= Exercise directions =
Please retype, word for word, the line containing "Instruction: Toggle the Resample checkbox" and every line after it through the end of the records, leaving out all pictures.

= Extracted information =

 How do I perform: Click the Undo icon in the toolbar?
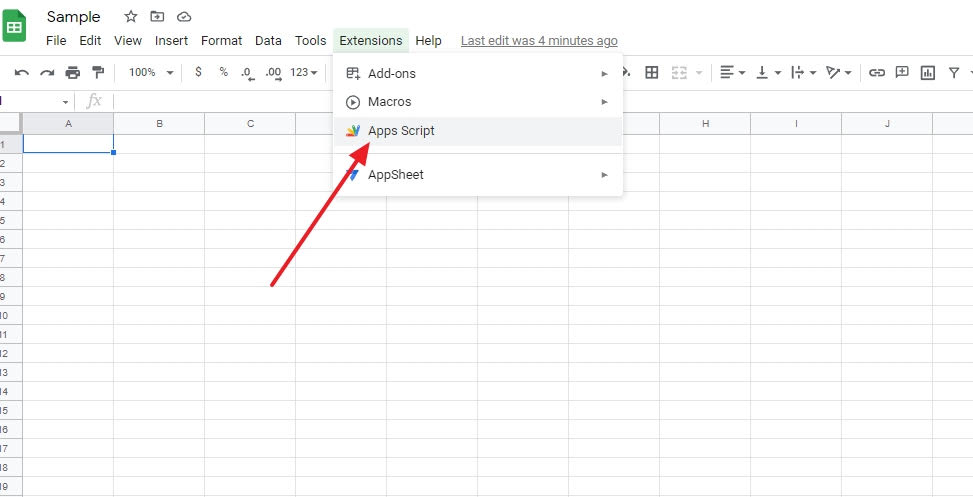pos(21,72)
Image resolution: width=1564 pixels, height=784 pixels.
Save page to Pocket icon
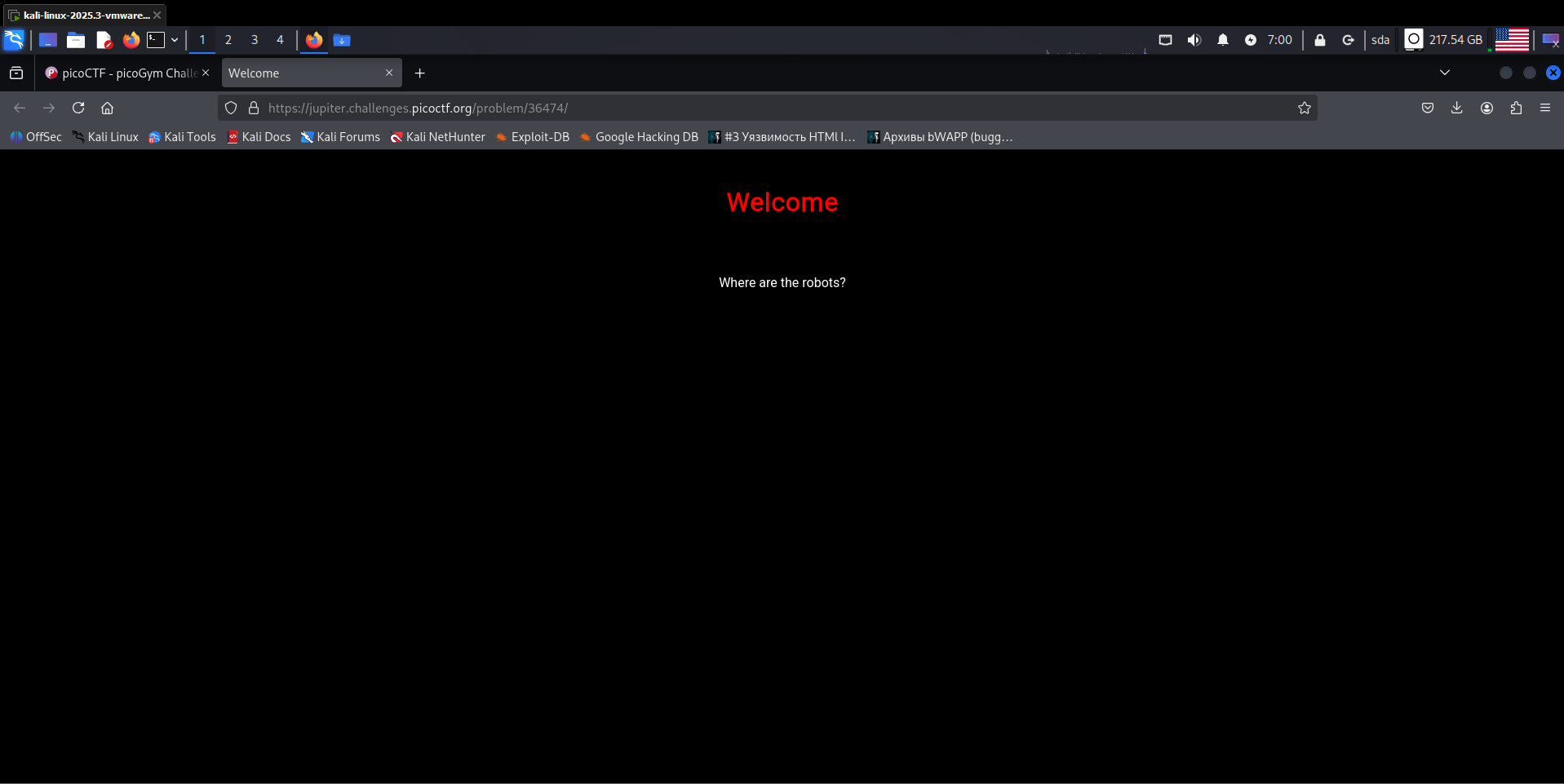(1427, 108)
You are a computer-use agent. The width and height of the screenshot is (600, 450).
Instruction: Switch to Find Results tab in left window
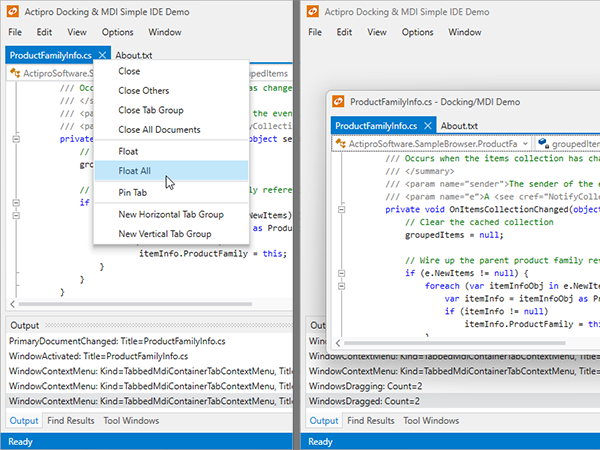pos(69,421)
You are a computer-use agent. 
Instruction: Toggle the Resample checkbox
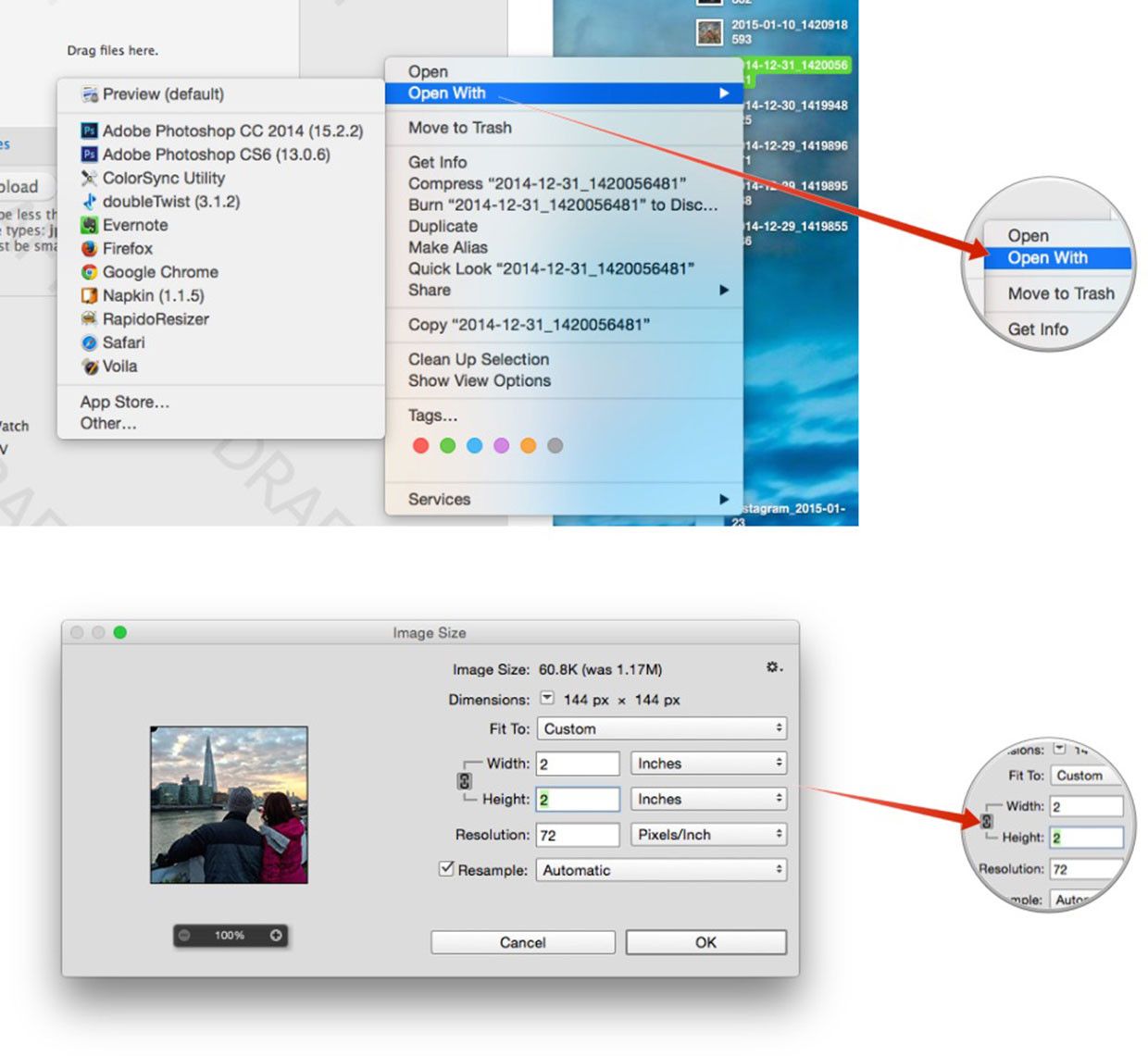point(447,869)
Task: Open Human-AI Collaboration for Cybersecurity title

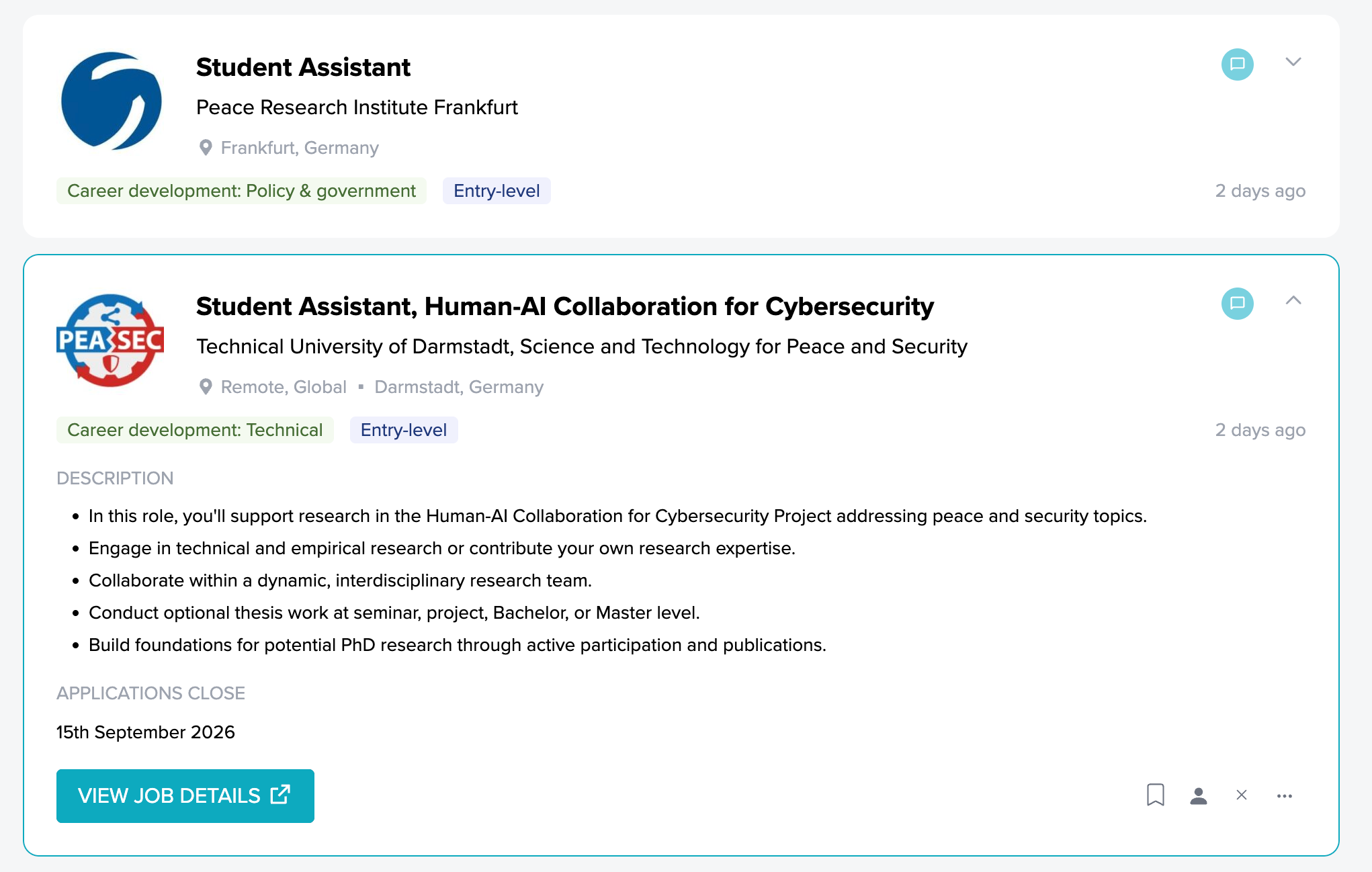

= Solution =
Instruction: Toggle the Resample checkbox
point(447,869)
Task: Open Human-AI Collaboration for Cybersecurity title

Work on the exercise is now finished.